■ TASK DESCRIPTION: Starting with the line that contains "Screen dimensions: 822x817" and ending with the last line of the listing, print each line exactly. Pictures stay out.
──────── PROVIDED RECORDS
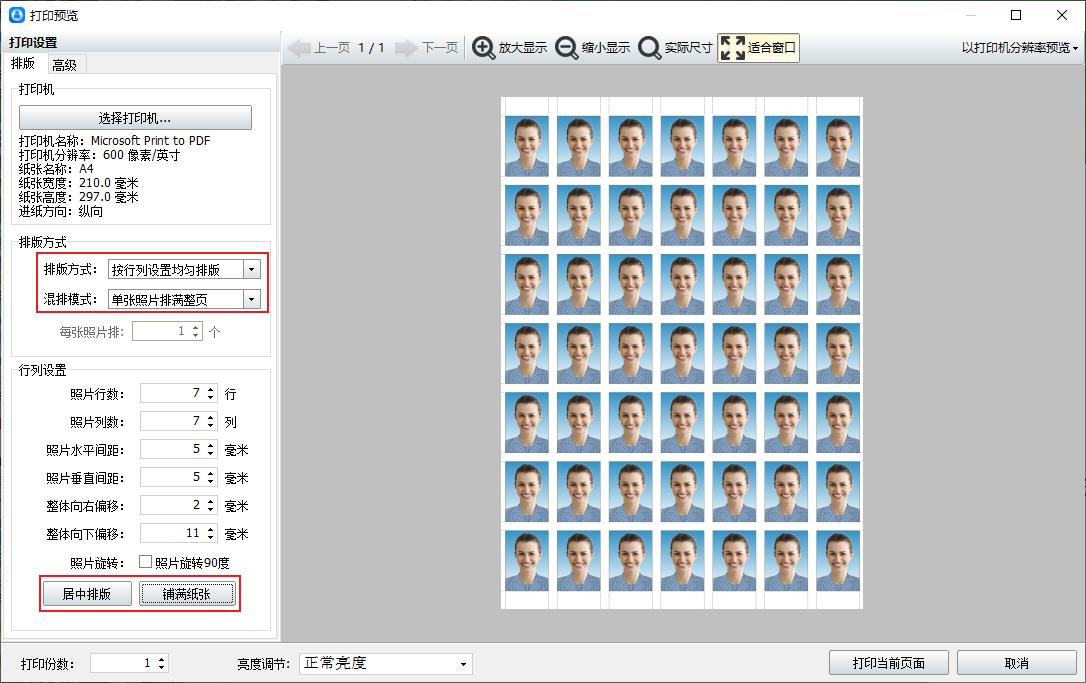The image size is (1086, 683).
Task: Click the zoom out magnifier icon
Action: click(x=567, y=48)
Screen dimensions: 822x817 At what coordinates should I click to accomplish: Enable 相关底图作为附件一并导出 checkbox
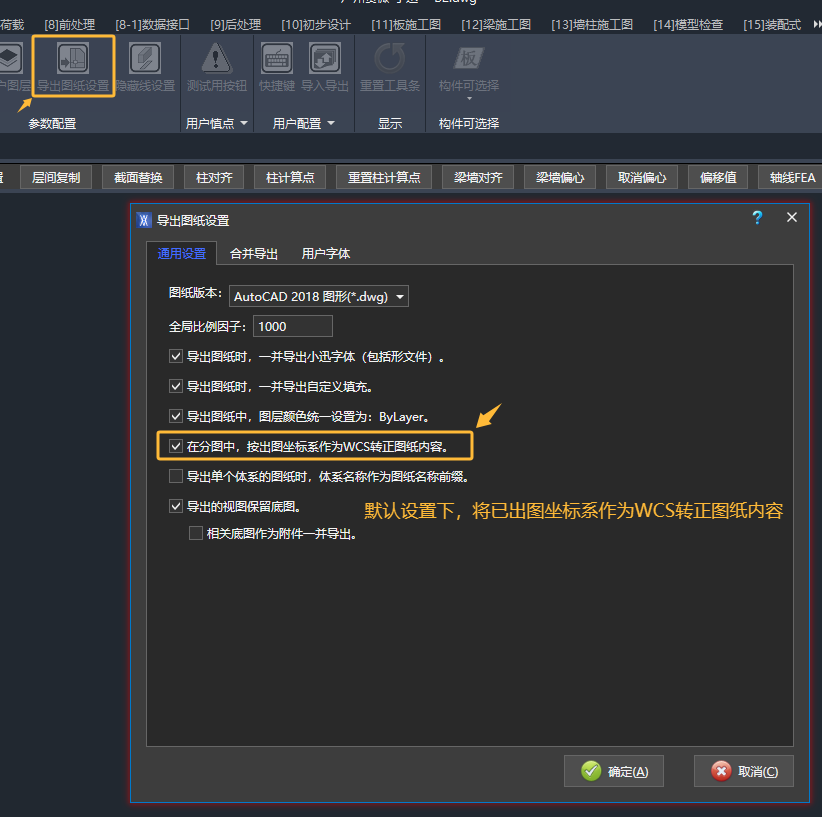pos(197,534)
────────────────
■ SOLUTION TO THIS EXERCISE:
Screen dimensions: 822x817 At what coordinates should I click to accomplish: Enable 相关底图作为附件一并导出 checkbox
pos(197,534)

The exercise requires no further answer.